*WORK INSTRUCTION:* Render every line of the data exactly as written, and leave out the pictures.

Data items
***

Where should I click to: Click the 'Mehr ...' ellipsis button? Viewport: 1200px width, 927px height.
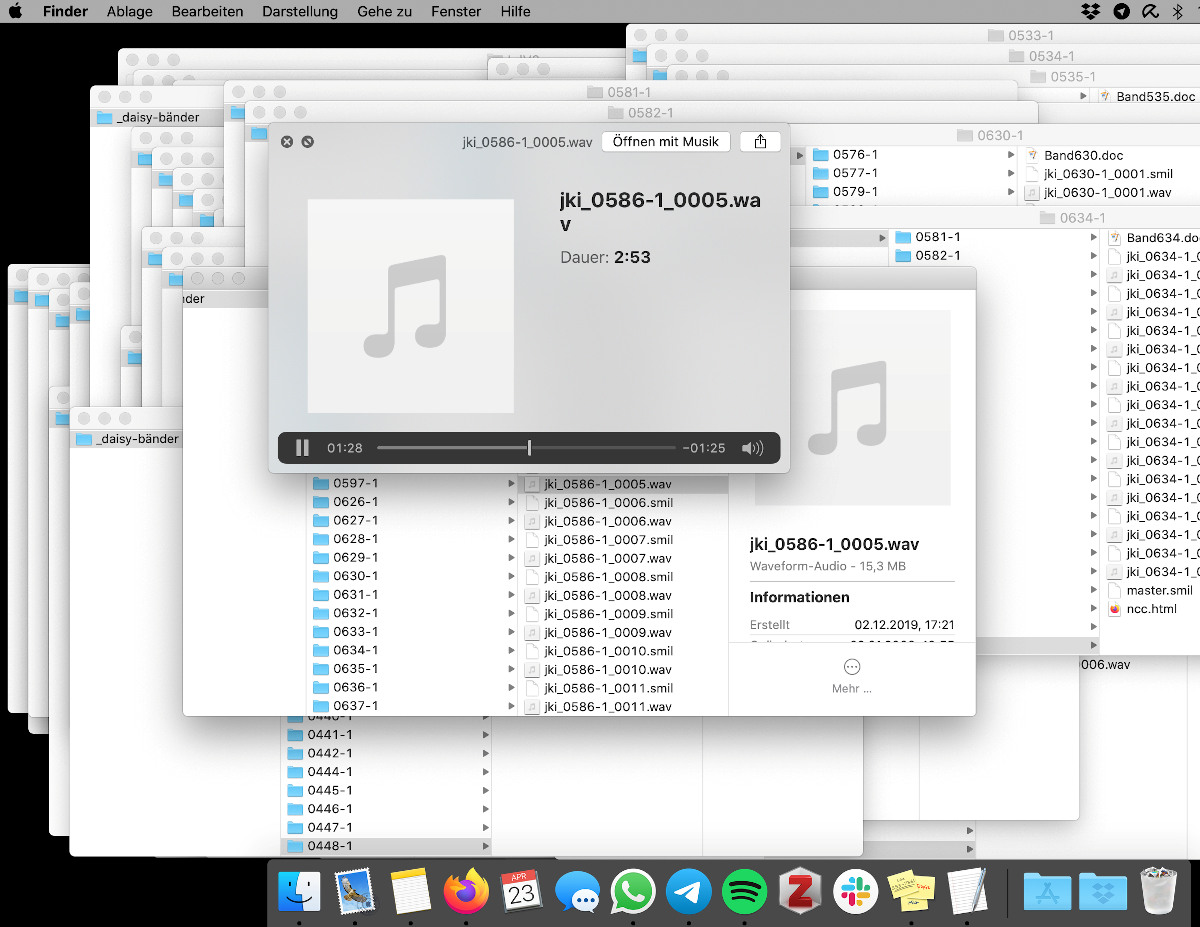pyautogui.click(x=852, y=668)
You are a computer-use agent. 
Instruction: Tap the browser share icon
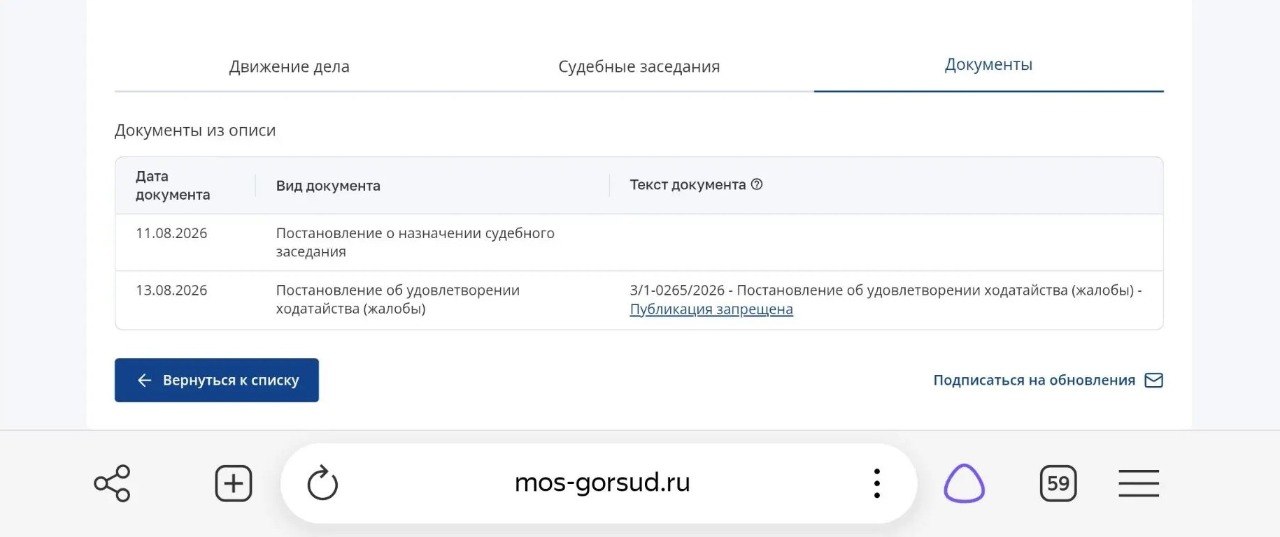pyautogui.click(x=112, y=484)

***

*REPLY:*
Where should I click to: Click the 'Mehr ...' ellipsis button? Viewport: 1200px width, 927px height.
pyautogui.click(x=852, y=668)
You are a computer-use agent. 
Instruction: Tap the browser share icon
pyautogui.click(x=112, y=484)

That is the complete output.